Location of Japanese wartime PM Hideki Tojo’s remains finally revealed by declassified documents
- Tojo, one of the masterminds of the attack on Pearl Harbour, was convicted of war crimes and executed in 1948
- He is still revered by some Japanese conservatives as a patriot but loathed by many in the West for prolonging the war

Until recently, the location of executed wartime Japanese prime minister Hideki Tojo’s remains was one of World War II’s biggest mysteries in the nation he once led.
Now, a Japanese university professor has revealed declassified US military documents that appear to hold the answer.
The documents show the cremated ashes of Tojo, one of the masterminds of the Pearl Harbour attack, were scattered from a US Army aircraft over the Pacific Ocean about 50km east of Yokohama, Japan’s second-largest city, south of Tokyo.
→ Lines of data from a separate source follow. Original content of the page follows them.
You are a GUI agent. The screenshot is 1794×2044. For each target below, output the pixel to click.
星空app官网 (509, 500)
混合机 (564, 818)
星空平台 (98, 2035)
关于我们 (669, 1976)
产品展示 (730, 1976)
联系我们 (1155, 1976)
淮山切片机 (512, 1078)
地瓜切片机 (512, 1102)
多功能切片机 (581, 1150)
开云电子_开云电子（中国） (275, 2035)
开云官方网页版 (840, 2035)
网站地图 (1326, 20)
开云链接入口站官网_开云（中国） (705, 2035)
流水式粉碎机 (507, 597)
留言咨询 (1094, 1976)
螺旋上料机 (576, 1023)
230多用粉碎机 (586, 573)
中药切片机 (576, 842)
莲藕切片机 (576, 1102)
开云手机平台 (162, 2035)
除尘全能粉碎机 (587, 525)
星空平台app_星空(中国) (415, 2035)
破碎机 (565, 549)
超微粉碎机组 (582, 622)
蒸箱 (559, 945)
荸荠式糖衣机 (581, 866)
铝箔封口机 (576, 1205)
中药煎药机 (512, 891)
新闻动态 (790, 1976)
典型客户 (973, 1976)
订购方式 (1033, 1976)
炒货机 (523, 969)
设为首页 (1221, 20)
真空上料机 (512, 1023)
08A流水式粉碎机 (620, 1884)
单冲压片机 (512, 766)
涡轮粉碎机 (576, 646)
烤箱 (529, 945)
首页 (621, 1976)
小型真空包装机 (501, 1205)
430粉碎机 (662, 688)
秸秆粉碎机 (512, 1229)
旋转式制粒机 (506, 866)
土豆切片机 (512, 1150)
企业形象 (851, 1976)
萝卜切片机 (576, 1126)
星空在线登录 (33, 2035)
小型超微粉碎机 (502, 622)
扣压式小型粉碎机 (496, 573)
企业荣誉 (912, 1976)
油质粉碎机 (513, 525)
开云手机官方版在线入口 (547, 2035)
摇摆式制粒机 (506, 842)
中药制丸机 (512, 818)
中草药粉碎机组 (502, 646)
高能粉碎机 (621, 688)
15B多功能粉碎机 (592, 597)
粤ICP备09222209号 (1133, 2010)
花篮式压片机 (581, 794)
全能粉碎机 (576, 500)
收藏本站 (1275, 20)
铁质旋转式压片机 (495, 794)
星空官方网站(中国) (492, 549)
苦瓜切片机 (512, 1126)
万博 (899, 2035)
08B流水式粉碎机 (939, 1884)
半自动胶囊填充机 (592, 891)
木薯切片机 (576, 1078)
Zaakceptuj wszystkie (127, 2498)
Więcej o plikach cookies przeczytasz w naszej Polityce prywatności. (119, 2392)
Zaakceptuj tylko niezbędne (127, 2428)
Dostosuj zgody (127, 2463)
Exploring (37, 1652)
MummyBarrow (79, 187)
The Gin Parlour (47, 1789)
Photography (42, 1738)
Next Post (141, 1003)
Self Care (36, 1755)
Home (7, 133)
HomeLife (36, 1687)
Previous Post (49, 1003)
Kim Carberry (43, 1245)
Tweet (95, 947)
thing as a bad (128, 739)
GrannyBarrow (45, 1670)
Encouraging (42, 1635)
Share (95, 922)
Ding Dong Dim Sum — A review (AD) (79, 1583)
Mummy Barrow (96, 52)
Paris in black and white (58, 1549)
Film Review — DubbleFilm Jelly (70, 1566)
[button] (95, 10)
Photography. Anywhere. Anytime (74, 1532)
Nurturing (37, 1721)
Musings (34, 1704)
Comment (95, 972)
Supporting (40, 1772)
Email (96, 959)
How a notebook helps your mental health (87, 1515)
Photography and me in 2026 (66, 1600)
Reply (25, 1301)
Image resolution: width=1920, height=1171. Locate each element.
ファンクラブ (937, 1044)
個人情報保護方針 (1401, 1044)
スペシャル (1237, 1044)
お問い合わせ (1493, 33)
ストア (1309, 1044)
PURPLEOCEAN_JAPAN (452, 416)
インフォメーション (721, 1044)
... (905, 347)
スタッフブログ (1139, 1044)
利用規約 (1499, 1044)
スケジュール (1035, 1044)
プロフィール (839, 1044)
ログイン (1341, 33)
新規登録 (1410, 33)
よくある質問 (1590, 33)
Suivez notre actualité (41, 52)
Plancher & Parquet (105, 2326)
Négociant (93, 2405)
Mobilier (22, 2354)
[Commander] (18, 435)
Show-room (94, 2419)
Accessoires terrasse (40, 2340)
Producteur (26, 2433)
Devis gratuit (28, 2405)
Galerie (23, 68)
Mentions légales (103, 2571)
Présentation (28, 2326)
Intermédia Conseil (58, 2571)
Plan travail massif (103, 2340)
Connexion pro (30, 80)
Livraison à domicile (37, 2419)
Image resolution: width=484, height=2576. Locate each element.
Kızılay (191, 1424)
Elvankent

It was a tension-filled, highly secretive mission, with US officials apparently taking extreme steps meant to keep Tojo’s remains, and those of six others executed with him, away from ultranationalists looking to glorify them as martyrs. The seven were hanged for war crimes just before Christmas in 1948, three years after Japan’s defeat.
The discovery brings partial closure to a painful chapter of Japanese history that still plays out today, as conservative Japanese politicians attempt to whitewash history, leading to friction with wartime victims, especially China and South Korea.
After years spent verifying and checking details and evaluating the significance of what he’d found, Nihon University Professor Hiroaki Takazawa publicly released the clues to the remains’ location last week. He came across the declassified documents in 2018 at the US National Archives in Washington.